*TASK*. Will you quote all of the entries, word for word?

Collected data

*****

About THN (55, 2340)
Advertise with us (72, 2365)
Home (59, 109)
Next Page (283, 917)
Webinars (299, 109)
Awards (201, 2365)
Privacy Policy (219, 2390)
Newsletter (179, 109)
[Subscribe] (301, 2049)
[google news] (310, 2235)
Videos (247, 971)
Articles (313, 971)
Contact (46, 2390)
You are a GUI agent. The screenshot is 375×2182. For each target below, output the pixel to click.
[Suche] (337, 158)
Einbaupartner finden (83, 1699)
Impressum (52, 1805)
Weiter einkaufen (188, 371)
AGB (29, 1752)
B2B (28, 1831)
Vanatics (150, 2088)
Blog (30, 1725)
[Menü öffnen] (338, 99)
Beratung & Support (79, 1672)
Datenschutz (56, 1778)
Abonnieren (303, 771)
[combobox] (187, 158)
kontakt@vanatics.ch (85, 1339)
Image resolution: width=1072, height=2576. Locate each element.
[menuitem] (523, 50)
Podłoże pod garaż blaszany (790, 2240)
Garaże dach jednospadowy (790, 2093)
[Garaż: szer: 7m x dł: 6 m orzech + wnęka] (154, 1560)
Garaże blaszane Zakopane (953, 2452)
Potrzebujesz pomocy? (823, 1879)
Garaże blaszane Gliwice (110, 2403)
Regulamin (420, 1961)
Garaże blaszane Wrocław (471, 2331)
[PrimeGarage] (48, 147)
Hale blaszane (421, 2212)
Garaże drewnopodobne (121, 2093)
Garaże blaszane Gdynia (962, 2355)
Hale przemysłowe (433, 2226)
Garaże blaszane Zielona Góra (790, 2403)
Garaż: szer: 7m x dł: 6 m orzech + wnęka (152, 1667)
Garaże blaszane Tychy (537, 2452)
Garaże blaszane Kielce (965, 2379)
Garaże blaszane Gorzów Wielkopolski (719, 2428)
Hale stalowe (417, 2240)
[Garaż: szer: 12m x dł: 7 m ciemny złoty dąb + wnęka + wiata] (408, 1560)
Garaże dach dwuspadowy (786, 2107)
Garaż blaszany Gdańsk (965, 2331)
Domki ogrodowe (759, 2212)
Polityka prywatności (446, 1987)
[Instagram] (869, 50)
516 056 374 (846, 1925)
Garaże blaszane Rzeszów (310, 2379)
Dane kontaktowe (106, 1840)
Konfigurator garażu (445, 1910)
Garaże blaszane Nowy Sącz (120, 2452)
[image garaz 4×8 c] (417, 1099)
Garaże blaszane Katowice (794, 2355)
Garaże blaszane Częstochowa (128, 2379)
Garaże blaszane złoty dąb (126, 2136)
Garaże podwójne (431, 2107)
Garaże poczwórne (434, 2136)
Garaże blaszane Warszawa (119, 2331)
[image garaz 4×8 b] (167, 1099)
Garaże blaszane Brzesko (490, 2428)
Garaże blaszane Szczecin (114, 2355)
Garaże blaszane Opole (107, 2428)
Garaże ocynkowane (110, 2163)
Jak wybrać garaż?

*****

*WORKED SOLUTION*.
About THN (55, 2340)
Advertise with us (72, 2365)
Home (59, 109)
Next Page (283, 917)
Webinars (299, 109)
Awards (201, 2365)
Privacy Policy (219, 2390)
Newsletter (179, 109)
[Subscribe] (301, 2049)
[google news] (310, 2235)
Videos (247, 971)
Articles (313, 971)
Contact (46, 2390)
You are a GUI agent. The screenshot is 375×2182. For each target below, output the pixel to click.
[Suche] (337, 158)
Einbaupartner finden (83, 1699)
Impressum (52, 1805)
Weiter einkaufen (188, 371)
AGB (29, 1752)
B2B (28, 1831)
Vanatics (150, 2088)
Blog (30, 1725)
[Menü öffnen] (338, 99)
Beratung & Support (79, 1672)
Datenschutz (56, 1778)
Abonnieren (303, 771)
[combobox] (187, 158)
kontakt@vanatics.ch (85, 1339)
Image resolution: width=1072, height=2576. Locate each element.
[menuitem] (523, 50)
Podłoże pod garaż blaszany (790, 2240)
Garaże dach jednospadowy (790, 2093)
[Garaż: szer: 7m x dł: 6 m orzech + wnęka] (154, 1560)
Garaże blaszane Zakopane (953, 2452)
Potrzebujesz pomocy? (823, 1879)
Garaże blaszane Gliwice (110, 2403)
Regulamin (420, 1961)
Garaże blaszane Wrocław (471, 2331)
[PrimeGarage] (48, 147)
Hale blaszane (421, 2212)
Garaże drewnopodobne (121, 2093)
Garaże blaszane Gdynia (962, 2355)
Hale przemysłowe (433, 2226)
Garaże blaszane Zielona Góra (790, 2403)
Garaż: szer: 7m x dł: 6 m orzech + wnęka (152, 1667)
Garaże blaszane Tychy (537, 2452)
Garaże blaszane Kielce (965, 2379)
Garaże blaszane Gorzów Wielkopolski (719, 2428)
Hale stalowe (417, 2240)
[Garaż: szer: 12m x dł: 7 m ciemny złoty dąb + wnęka + wiata] (408, 1560)
Garaże dach dwuspadowy (786, 2107)
Garaż blaszany Gdańsk (965, 2331)
Domki ogrodowe (759, 2212)
Polityka prywatności (446, 1987)
[Instagram] (869, 50)
516 056 374 (846, 1925)
Garaże blaszane Rzeszów (310, 2379)
Dane kontaktowe (106, 1840)
Konfigurator garażu (445, 1910)
Garaże blaszane Nowy Sącz (120, 2452)
[image garaz 4×8 c] (417, 1099)
Garaże blaszane Katowice (794, 2355)
Garaże blaszane Częstochowa (128, 2379)
Garaże blaszane złoty dąb (126, 2136)
Garaże podwójne (431, 2107)
Garaże poczwórne (434, 2136)
Garaże blaszane Warszawa (119, 2331)
[image garaz 4×8 b] (167, 1099)
Garaże blaszane Brzesko (490, 2428)
Garaże blaszane Szczecin (114, 2355)
Garaże blaszane Opole (107, 2428)
Garaże ocynkowane (110, 2163)
Jak wybrać garaż?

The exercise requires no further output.